• [Task to complete]: Would you restate, word for word, only the lines starting at the one with "Given: Click the Redo icon" and ending with the final line of the entries below? Pictures stay out.

Provided information Start Marker

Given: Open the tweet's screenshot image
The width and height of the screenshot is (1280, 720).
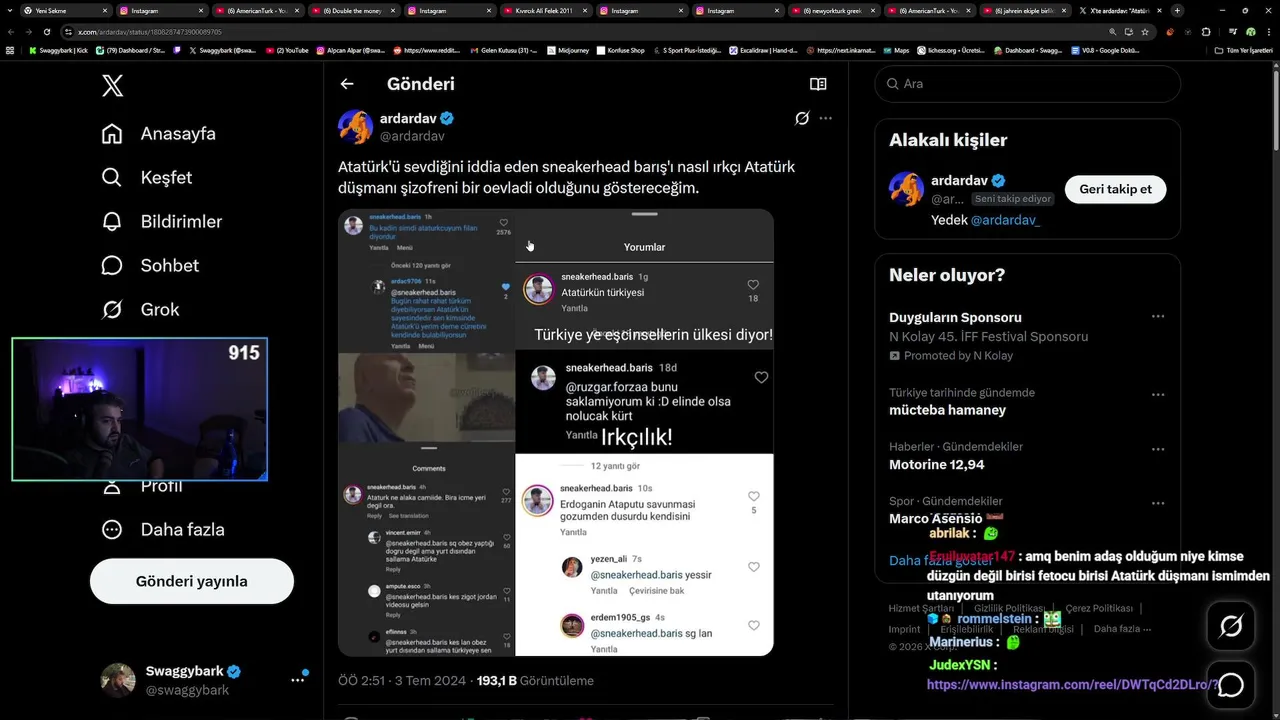Looking at the screenshot, I should coord(556,432).
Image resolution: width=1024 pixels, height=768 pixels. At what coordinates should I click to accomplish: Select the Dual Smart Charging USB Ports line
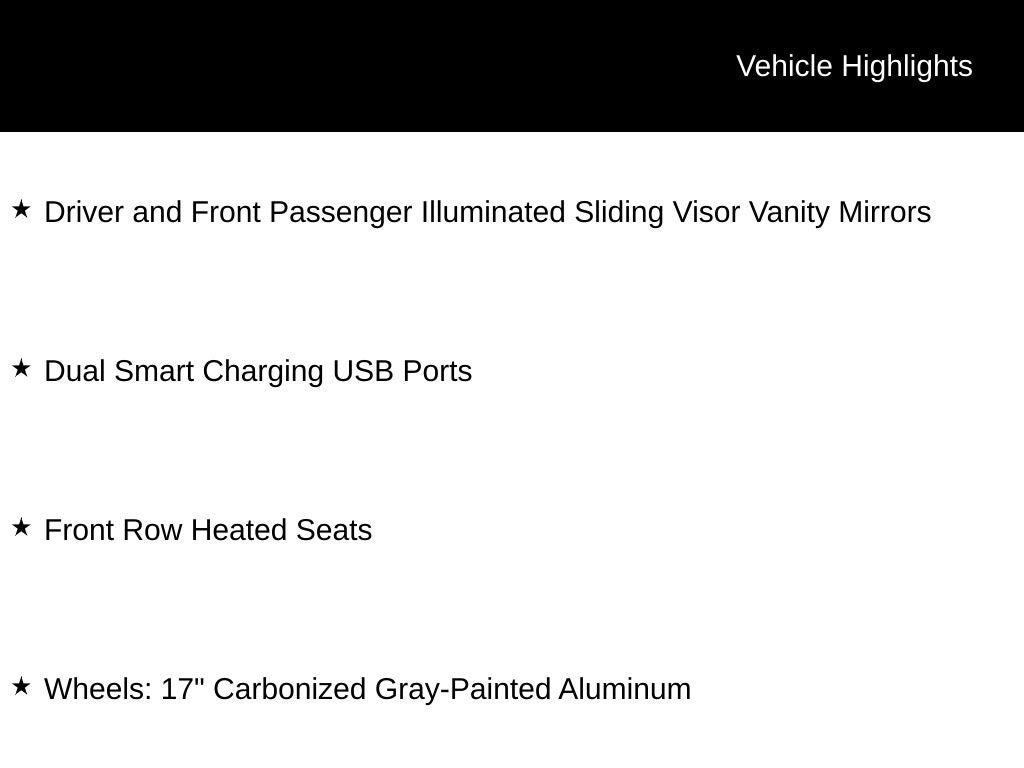[x=258, y=372]
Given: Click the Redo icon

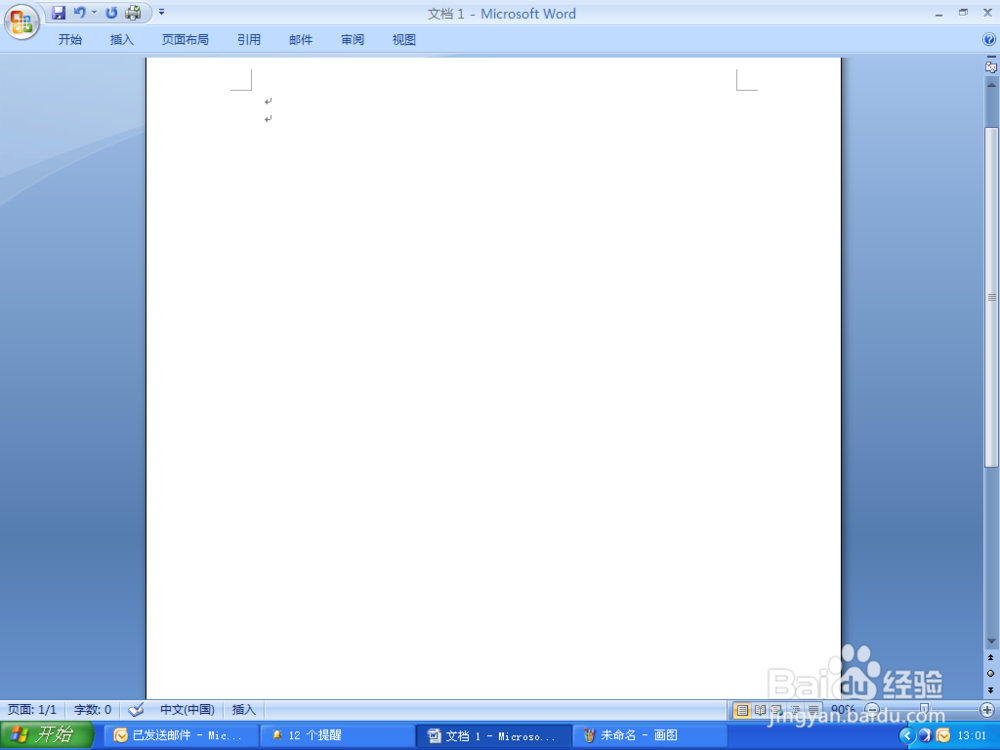Looking at the screenshot, I should 112,12.
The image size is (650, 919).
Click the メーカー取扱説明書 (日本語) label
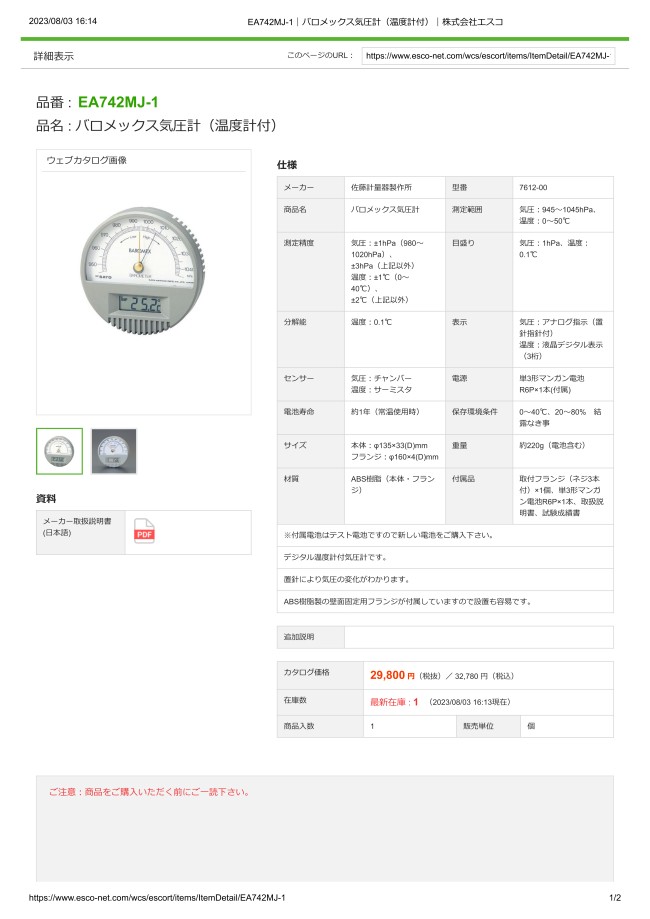point(77,527)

Provided information End Marker

• [Response below]:
Given: Click the Redo icon

Looking at the screenshot, I should 112,12.
The image size is (650, 919).
Click the メーカー取扱説明書 (日本語) label
point(77,527)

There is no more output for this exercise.